Romilly would settle down again: of course she would.
And Felix … they had these ups and downs from time to
time. They had.-always managed to settle down peacefully
again. There was no reason to think this one was any
different.
Octavia stood in the small village church, her eyes fixed on
Anna’s coffin, with its heap of white roses and lilies, and
willed herself not to cry. If Louise could be brave — and she
was being hideously brave, had come over to her and Tom
in the church, and kissed them both, thanked them for
coming, smiling almost radiantly at them — so could she.

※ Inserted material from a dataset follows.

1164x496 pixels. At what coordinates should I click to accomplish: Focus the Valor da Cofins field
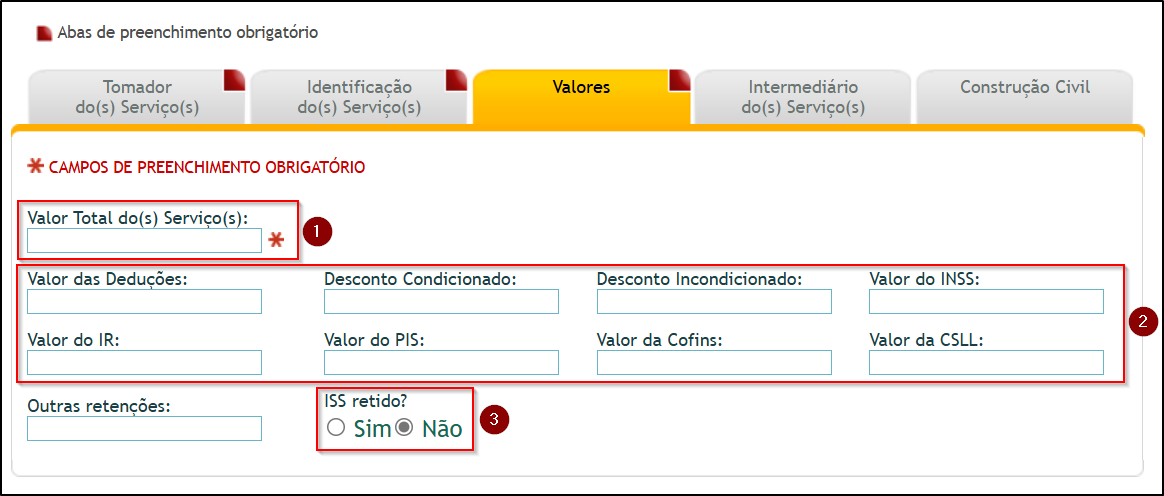coord(714,362)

Charles Madison stood beside Louise, ramrod straight, his
eyes fixed directly ahead of him, and little Dickon, smiling
rather tremulously across at her now, was between Louise
and Sandy. A strange decision to have him here, in the
church, when he had been so upset about his little sister’s death. Probably Sandy thought he ought to learn to cope with such things. A bit of army discipline. He was ramrod
straight too, equally stiff lipped; how alike they were, Sandy
and Charles, in some ways, and how alike Anna and Louise.
The two Madison brothers, Benjy and Giles, and their
pretty, Sloaney wives were in the pew behind and the small
church was very full.
They had already sung one hymn; the vicar had read the
lesson, the inevitable 23rd Psalm, then he said, ‘And now
Louise will read from St Paul’s Letter to the Corinthians.’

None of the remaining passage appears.